Because it’s all good. The barren and the cold and the endless desert where you think you’re going to die alone and forgotten. And the green and the answered prayers and good health and everything-going-great. All of it is good because all of it is soul-changing, sin-breaking, holyness-making. If we’ll let it be.

When that Wise, Proverbs-writing King finished building the temple, and brought the people together for a celebration, the presence of the Lord moved in as a cloud. And that cloud was so thick, and the place got so dark that the priests had to stop and the worship had to cease.

When life feels darkest, it might be the closest God has ever been. 

And when you think you’re most alone, you just might be standing breathtakingly close to Heaven.

We measure blessing by comfort and success by stuff but what if the ones who are most blessed are those walking through the darkest night? We can’t see the hard work of seed cracking and soul prepping, but there’s a harvest coming.

When we see our future glorious self, will we think the price too high, the darkness too long? Or will we wonder how we ever doubted Abba’s love for us? Ever doubted that He knew exactly what He was doing?
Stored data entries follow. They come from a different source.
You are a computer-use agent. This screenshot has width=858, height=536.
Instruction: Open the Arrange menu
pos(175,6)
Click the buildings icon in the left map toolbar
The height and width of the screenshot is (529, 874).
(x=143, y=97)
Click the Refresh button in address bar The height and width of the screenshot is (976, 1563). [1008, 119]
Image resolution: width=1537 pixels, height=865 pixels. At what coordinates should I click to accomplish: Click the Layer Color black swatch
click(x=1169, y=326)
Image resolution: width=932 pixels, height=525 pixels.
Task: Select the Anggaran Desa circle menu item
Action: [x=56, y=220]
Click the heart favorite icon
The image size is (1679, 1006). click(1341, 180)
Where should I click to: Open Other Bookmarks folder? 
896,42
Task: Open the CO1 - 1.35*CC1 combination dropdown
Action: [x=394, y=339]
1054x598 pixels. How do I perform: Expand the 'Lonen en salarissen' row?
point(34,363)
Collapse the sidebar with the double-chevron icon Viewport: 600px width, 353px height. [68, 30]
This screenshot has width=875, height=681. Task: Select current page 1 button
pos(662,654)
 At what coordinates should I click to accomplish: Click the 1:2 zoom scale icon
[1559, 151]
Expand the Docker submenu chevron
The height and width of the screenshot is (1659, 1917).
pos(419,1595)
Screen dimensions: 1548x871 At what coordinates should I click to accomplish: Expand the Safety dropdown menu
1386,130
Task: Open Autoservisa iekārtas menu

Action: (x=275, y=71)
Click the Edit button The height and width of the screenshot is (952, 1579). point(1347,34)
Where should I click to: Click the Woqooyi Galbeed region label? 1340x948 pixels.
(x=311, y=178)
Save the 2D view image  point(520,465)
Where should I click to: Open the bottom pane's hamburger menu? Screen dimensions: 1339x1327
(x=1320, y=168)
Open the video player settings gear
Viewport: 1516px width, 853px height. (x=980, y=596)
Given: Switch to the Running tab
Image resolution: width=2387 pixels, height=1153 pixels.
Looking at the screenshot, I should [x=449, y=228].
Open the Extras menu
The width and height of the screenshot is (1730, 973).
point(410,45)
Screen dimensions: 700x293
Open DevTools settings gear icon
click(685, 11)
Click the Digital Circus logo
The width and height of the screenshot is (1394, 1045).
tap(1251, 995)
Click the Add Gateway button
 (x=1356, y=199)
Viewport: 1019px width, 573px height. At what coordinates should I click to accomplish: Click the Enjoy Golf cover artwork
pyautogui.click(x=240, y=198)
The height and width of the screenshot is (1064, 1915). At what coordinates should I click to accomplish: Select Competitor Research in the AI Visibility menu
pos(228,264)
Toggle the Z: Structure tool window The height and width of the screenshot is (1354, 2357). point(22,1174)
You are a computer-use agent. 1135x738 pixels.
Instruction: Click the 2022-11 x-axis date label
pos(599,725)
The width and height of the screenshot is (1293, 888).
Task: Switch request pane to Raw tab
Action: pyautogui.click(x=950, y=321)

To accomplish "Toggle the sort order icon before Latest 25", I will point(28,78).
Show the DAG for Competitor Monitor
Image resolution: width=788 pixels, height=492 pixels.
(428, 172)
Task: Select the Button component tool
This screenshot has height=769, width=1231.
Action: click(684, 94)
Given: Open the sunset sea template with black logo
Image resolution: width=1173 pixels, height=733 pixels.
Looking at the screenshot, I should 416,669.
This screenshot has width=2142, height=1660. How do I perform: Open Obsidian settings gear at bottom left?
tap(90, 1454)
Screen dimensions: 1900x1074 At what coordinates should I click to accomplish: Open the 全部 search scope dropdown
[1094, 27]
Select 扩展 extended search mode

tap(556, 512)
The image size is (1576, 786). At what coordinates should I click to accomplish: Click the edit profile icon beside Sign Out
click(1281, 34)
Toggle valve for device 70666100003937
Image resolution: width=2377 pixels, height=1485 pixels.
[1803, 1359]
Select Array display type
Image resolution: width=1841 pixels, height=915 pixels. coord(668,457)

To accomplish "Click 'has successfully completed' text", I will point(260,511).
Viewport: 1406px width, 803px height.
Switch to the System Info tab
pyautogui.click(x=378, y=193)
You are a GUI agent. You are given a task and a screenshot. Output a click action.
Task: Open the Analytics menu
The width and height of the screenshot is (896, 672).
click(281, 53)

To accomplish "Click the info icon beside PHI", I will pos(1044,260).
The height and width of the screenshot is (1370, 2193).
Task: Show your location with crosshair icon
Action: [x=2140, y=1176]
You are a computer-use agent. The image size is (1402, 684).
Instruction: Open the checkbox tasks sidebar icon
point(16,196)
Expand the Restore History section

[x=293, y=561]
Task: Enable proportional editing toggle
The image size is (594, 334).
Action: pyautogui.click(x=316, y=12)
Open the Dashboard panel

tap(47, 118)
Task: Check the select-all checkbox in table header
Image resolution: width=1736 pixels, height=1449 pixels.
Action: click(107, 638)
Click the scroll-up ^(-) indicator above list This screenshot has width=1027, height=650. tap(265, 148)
Like Spring, Summer, Winter and Fall, I know I’ll find myself once again in a place where it feels more like surviving than thriving, where the pleas ring hard and desperate and the darkness is palpable. But maybe next time I’ll remember that not all darkness means death and not all silence is empty.

*****

Peach Upside Down Cake 

Adapted from Whisk + Whittle recipe at DarlingMagazine.com

Peach Upside-Down Cake

Ingredients:
2-3 Large Ripe Peaches (more if you want a more even peach to cake ratio)
1/2 Cup Unsalted Butter + 4 Tbs for bottom of pan
1/2 Cup Brown Sugar + 1/4 Cup for bottom of pan
3/4 Cup Organic Cane Sugar
Cinnamon to sprinkle
3 Eggs
2 tsp. Vanilla Extract
1/4 tsp. Salt
1  Cups Unbleached All Purpose Flour
1/2 Cup Whole Wheat Flour
1/4 tsp Baking Soda
4 oz Whole Milk Yogurt

Directions:
Preheat the oven to 350°F.

Melt all of the butter in a small saucepan. Let cool slightly.

Cut the peaches into 1/2″ slices. Pour 4 Tbs of the melted butter into the bottom of an 9 or 10 inch cake pan. Sprinkle 1/4 cup of the brown sugar evenly over the melted butter and arrange the peach slices in a spiral pattern on top. Sprinkle with cinnamon.

Mix the flours and baking soda in a small bowl and set aside.

Whisk together the remaining melted butter and both of the sugars. Add the eggs, one at a time, followed by the vanilla and salt.

Slowly incorporate the flour mixture and mix until it is mostly combined.

Add the yogurt. Mix until the batter is smooth and clump free.

Pour the batter on top of the peaches in the pan and smooth the top using a small spatula or a butter knife.

Bake for 25-35 minutes until the top is golden brown and bounces back when you touch it. You may also poke the center with a toothpick. If the toothpick comes out clean the cake is done, but don’t be fooled by the buttery peach juices from the bottom!

Let the cake cool about 25 minutes before turning it out onto a plate or serving platter.

Top with homemade whip cream and serve.